*To do*: Where the records below begin, start copying, and stop after the line that contains "Image resolution: width=863"; reproduce every line exactly but omit pictures.

[Start of section]

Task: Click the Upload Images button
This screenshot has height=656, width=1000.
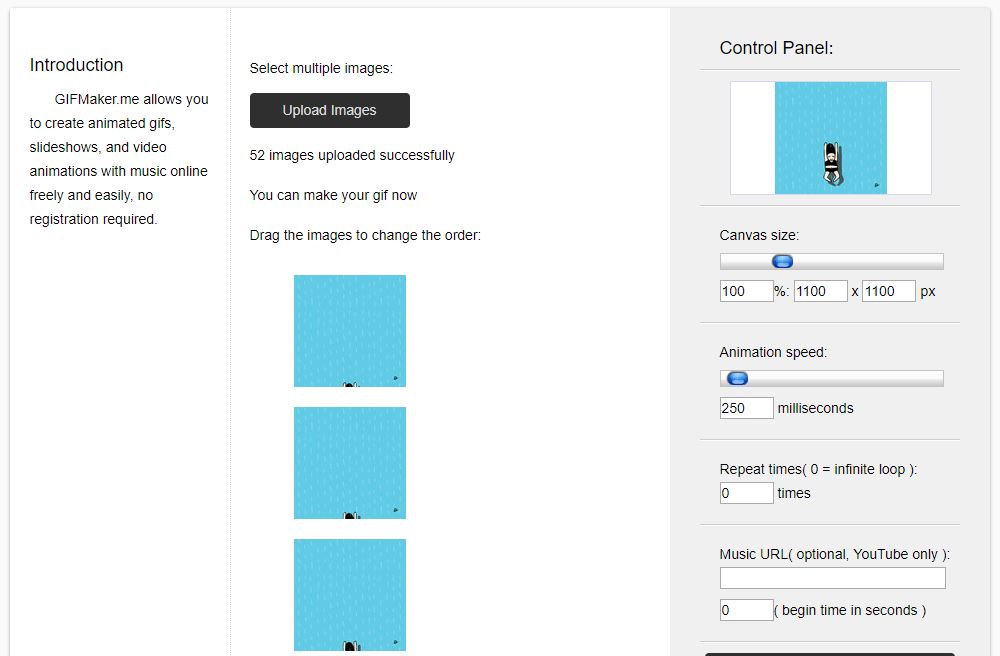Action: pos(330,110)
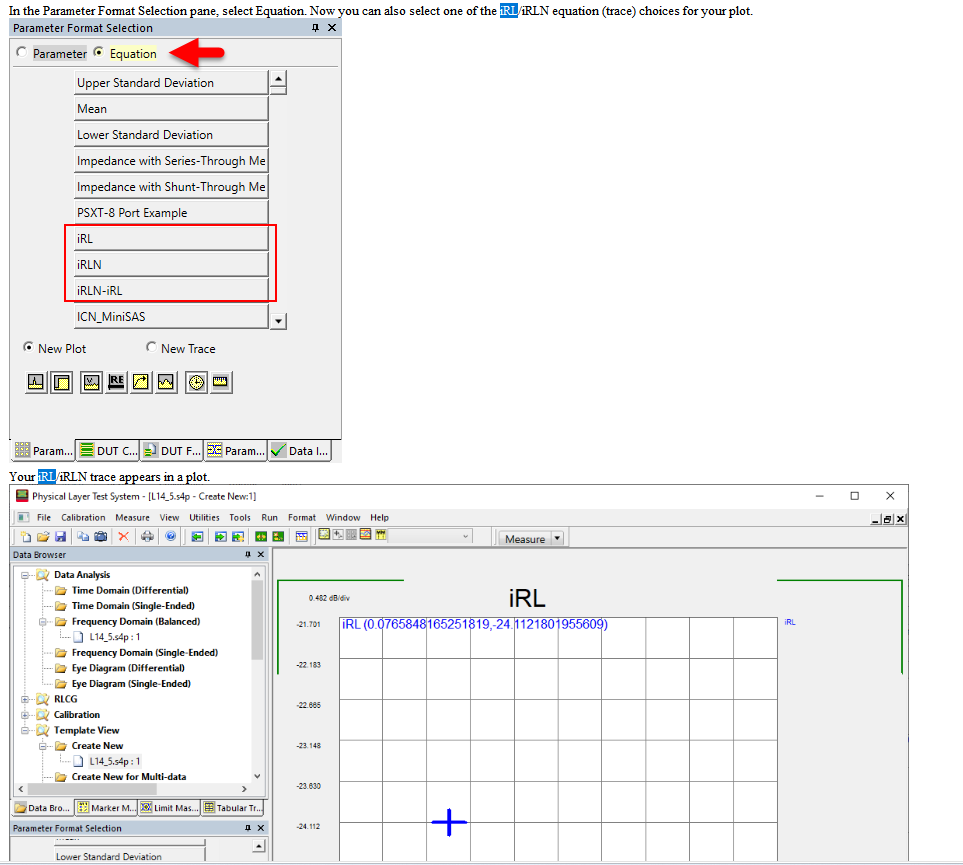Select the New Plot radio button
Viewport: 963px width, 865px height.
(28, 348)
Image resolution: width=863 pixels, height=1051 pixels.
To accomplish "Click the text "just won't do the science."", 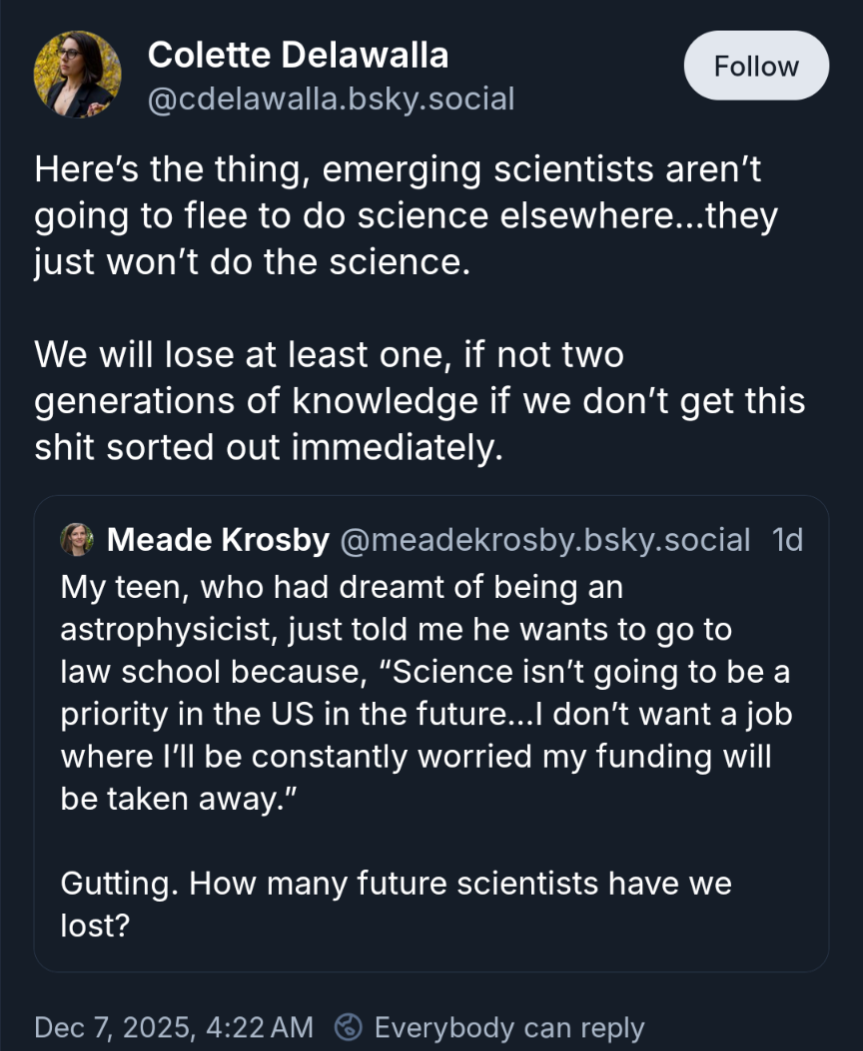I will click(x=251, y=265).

[End of section]

*Response to this exercise*:
Task: Click the Upload Images button
This screenshot has height=656, width=1000.
Action: pos(330,110)
Select the New Plot radio button
Viewport: 963px width, 865px height.
(28, 348)
Image resolution: width=863 pixels, height=1051 pixels.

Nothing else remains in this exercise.